世界拳闘紀行 第十二回 メキシコ 第四夜(00年代以降2)

WORLD BOXING JOURNEY

文:コビトロック
イラスト:kimura

そして現在にいたる

第12回メキシコ2000年代以降2。本当は前回でメキシコ編を終わらそうかと思っていたのだが、もう大好きなマルケス・バレラ・モラレスについて書き出したら止まれなくて、その3人だけで埋まってしまいましたわ…。
という訳で前回に引き続きクリスマスもメキシコ編を好き勝手に。

ティファナの台風が吹き荒れるよ!

アントニオ・マルガリート。好きやねん。例の問題から過去の彼の業績全てが否定されがちな風潮が少し寂しい。

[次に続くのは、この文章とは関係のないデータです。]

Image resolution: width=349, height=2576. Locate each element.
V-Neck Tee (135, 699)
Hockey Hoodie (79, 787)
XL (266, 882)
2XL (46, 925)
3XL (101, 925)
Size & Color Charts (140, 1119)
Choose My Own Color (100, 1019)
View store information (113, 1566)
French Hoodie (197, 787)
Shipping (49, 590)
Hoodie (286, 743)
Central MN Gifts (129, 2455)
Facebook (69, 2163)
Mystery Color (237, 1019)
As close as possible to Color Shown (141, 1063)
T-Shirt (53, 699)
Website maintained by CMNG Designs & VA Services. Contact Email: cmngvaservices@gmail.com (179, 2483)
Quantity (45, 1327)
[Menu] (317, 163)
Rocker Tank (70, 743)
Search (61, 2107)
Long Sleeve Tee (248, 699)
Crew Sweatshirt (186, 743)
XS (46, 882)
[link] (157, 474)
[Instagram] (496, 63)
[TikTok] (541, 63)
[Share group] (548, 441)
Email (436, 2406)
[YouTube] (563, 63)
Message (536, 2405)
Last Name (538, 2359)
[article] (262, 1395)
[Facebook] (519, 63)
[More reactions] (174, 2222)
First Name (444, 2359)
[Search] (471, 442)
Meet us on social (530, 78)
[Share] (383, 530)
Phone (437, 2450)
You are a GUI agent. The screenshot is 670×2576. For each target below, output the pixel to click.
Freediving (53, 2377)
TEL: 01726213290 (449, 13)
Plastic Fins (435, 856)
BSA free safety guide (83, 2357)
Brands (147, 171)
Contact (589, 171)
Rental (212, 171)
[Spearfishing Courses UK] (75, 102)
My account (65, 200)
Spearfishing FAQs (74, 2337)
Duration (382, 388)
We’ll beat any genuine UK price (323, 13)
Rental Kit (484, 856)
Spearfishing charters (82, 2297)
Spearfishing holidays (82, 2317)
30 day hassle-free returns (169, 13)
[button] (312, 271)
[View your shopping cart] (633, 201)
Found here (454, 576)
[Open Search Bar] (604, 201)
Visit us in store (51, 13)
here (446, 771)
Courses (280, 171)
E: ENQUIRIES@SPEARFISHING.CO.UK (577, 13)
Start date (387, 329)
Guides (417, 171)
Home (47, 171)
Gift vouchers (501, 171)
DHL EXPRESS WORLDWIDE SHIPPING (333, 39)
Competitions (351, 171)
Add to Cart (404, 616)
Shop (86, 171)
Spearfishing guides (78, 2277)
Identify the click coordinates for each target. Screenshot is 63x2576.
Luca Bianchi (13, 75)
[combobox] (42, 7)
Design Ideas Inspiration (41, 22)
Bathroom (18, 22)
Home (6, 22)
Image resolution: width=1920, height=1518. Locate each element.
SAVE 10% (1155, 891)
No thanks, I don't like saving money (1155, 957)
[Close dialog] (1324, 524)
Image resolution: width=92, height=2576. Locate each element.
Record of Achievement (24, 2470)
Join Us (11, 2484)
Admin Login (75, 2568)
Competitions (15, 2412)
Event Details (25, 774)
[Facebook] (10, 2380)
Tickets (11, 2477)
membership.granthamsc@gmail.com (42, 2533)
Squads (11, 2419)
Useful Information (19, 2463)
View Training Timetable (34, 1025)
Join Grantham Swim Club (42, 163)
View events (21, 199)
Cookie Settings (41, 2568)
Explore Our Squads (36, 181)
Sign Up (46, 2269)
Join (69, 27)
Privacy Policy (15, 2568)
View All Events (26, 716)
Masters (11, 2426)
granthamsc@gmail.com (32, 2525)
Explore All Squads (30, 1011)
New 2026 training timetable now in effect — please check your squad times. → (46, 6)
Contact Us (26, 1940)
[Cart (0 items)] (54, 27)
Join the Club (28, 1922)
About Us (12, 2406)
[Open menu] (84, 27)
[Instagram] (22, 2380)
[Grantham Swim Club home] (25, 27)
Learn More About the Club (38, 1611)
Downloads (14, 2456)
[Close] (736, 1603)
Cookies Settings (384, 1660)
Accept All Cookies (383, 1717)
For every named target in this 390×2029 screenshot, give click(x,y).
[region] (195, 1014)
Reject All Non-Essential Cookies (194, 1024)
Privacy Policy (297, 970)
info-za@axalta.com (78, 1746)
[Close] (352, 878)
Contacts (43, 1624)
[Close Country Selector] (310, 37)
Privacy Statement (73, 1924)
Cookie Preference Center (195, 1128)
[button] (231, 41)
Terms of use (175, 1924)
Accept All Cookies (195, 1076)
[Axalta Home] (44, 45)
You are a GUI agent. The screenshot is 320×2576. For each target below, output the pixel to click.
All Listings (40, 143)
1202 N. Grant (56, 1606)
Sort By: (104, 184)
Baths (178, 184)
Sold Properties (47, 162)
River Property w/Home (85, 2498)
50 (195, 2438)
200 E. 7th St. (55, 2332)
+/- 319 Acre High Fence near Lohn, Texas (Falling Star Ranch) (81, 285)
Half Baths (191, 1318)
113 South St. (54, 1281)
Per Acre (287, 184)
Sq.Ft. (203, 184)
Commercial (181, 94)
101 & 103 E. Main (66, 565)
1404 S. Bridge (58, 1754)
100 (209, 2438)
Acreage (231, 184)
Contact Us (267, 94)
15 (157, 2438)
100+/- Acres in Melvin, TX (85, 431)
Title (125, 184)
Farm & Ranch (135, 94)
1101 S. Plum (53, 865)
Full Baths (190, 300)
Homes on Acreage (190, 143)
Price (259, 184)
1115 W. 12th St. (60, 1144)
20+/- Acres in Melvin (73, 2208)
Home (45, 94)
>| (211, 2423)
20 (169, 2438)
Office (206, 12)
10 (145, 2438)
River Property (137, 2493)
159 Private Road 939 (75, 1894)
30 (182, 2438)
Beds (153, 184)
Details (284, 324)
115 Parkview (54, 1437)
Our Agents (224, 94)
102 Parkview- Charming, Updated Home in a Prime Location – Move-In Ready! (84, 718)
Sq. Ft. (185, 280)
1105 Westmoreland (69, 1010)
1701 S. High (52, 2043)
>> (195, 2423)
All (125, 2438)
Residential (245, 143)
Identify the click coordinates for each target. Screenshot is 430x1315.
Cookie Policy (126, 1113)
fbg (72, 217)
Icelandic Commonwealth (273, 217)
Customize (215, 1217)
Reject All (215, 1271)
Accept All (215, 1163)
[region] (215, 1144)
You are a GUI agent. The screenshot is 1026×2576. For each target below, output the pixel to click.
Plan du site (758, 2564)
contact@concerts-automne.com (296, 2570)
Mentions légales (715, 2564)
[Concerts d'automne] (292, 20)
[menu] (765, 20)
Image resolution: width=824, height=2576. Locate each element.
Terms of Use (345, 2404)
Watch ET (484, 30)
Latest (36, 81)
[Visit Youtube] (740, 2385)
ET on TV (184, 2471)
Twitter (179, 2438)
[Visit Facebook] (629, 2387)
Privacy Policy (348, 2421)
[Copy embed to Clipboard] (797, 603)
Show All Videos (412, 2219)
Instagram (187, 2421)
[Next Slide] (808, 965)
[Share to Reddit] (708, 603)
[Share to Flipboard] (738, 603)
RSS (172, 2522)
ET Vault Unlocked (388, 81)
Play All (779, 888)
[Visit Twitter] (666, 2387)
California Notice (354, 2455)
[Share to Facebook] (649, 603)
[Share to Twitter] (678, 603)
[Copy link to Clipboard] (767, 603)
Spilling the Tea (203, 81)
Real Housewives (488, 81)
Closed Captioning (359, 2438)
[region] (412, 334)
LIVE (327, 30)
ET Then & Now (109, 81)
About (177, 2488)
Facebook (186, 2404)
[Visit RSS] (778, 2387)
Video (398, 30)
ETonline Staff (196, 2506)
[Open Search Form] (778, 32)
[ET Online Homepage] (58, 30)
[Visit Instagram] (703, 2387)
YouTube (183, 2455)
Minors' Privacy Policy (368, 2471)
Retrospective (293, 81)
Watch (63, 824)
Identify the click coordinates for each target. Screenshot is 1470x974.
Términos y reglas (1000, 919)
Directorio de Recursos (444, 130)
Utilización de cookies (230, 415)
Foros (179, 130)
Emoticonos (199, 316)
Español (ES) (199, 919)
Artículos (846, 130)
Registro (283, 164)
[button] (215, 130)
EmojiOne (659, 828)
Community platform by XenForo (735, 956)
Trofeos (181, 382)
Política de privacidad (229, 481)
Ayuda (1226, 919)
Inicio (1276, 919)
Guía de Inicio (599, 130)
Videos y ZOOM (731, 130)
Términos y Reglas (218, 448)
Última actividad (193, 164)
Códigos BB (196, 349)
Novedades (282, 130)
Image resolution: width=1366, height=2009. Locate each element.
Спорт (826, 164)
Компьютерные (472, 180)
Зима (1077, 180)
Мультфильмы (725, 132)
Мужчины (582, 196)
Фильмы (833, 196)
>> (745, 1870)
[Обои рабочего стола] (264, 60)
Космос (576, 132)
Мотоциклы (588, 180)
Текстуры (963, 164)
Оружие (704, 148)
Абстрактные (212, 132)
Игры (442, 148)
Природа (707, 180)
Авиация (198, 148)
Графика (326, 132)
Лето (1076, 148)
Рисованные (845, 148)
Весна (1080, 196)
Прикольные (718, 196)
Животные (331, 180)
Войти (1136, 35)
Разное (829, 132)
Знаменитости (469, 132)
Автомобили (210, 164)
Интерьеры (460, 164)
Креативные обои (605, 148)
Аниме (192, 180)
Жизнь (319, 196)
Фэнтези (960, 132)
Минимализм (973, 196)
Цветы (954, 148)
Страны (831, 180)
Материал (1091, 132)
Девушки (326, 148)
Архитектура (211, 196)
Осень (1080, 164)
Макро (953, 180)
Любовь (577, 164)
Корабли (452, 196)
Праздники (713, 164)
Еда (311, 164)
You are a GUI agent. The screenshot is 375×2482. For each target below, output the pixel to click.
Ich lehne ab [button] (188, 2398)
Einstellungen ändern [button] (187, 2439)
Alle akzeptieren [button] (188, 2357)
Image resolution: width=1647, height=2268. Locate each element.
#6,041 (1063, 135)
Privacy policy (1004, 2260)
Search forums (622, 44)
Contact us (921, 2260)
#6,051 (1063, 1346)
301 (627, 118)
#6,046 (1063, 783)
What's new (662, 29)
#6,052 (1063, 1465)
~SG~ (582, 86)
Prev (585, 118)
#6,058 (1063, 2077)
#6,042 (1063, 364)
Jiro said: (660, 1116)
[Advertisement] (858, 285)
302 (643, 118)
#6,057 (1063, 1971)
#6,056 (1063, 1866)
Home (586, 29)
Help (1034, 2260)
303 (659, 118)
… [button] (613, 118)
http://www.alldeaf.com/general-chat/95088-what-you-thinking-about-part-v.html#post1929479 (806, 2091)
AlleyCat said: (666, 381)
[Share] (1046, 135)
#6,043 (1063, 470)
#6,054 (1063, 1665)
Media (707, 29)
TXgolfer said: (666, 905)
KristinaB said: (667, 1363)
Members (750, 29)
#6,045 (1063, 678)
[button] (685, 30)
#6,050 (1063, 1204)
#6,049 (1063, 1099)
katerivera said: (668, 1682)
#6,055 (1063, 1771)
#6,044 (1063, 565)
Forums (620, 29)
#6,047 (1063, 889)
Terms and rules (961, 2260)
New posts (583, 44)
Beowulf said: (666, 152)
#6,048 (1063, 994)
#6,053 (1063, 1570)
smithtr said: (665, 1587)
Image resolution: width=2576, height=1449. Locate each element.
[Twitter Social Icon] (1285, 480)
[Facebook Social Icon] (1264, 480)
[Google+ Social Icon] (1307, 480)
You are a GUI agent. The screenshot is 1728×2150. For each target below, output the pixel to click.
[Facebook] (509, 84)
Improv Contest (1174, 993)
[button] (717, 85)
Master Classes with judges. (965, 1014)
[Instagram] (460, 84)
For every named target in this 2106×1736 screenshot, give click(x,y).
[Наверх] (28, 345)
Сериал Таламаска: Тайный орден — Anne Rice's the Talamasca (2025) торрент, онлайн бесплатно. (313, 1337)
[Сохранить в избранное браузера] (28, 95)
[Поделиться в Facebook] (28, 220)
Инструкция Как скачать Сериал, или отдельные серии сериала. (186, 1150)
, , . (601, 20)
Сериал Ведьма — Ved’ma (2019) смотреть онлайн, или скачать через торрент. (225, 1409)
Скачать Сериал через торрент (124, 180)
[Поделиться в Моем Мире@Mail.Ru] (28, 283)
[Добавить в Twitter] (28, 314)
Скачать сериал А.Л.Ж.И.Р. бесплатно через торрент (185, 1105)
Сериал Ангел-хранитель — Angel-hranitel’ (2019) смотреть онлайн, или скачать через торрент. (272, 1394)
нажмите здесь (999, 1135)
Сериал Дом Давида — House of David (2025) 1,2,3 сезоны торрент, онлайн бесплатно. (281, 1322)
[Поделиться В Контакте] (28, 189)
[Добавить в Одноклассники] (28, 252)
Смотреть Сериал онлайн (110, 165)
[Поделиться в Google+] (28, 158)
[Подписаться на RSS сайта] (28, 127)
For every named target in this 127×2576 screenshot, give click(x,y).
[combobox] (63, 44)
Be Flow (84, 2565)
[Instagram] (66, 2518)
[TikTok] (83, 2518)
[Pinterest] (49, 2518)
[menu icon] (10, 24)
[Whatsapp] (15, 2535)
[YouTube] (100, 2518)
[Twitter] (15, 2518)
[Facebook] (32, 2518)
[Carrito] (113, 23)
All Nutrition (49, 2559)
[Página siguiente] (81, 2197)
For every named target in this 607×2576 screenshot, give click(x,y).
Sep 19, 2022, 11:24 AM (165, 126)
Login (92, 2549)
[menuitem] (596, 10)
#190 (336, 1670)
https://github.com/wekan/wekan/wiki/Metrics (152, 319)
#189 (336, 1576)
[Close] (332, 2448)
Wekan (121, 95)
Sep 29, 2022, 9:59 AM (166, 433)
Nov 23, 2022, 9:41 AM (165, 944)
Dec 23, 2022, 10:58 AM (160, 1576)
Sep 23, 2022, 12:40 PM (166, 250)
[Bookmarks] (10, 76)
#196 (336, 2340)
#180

そら裏切られて悲しかったけど。
そもそもデビュー後は3勝1敗ペースの目立つようなエリートじゃなかったのも好き。でもそこからタフネスとしつこい攻撃でのし上がっていく雑草魂!
お互いそこまでビッグネームじゃなかったけど、あのセルヒオ・マルチネスに無冠戦で初の黒星を与えてたり。
その後、02年にアントニオ・ディアスにWBOウェルター級王座決定戦で勝利、念願の世界王者に。その後は破竹の快進撃…でもなく、階級上げてアンドリュー・ルイスの王座に挑むも敗戦。保持したままのウェルター級で防衛を伸ばす。

コット撃破!

その後、カーミット・シントロンやジョシュア・クロッティといった強豪に勝利し徐々に存在感を増していく。ポール・ウィリアムスに王座を奪われるも、シントロンとの再戦でIBF王座獲得。
そして人気選手で次のスーパスター候補ミゲール・コットと対戦。コット勝利→コットvsデラホーヤの規定路線の中、ポイントリードされながらもいつものタフネスとしつこい攻撃で追い上げ、終盤ついに捕まえて11回TKO!ここが彼のハイライトか。
で、コットの代わりにいざデラホーヤに挑め…ませんでした。デラが拒否ったので。

バンデージ問題

中量級の主役の一人となったマルガリさん。その後、シェーン・モズリーにKO負けし王座転落。しかし相手トレーナーからバンデージに石膏状の異物があると告発され、1年間のライセンス停止。前のコット戦含む過去の試合も疑惑の目で見られる事に…そらそう見られるよな。好きな選手だっただけにショックでした。
2年近いブランクの後、パッキャオと対戦するも大差判定負け。しかもこの試合のダメージで白内障に。2度の手術も元には戻らなかったという。その後はコットにリベンジを許し。衰えを実感し引退。(4年後カムバックして1戦1勝)

日本にもファンが多いよね、ジョニゴン!

ジョニゴンの愛称で日本でも人気の高いジョニー・ゴンサレス(ゴンザレスじゃなくゴンサレスね)。長い手足に一撃必倒の強打。加えて俳優みたいなルックス。そら人気出る。この選手はアマエリートなのにデビューから2戦連続負け。だからか雑草ぽさもあるねんな。
05年にWBOバンタム級タイトル獲得後、ベテランのマーク・ジョンソン、1回級下の王者フェルナンド・モンティエルを撃破、この勢いでスーパーバンタム級王者のイスラエス・バスケスに挑むも、大激戦の末にKO負け。
その後、持っていたバンタム級のタイトルもジェリー・ペニャロサにKO負けで手放す。何だろう、スター性はあるのにスターになりきれないみたいな。

西岡、そして長谷川

日本から王者西岡利晃を呼び寄せ、改めて2階級制覇に挑む。下馬評有利の中、初回にダウンを奪うも、3回に痛烈な左ストレート一発でKO負け。逆にモンスターレフトとして西岡の名が世界で高まる事となった。
ここで自分を変える必要を感じたジョニゴンは名トレーナー、ナチョ・ベリスタインに師事。慎重かつ大胆なボクサーに生まれ変わり勢いを取り戻したジョニゴンは、日本で長谷川穂積の持つWBCフェザー級タイトルに挑む。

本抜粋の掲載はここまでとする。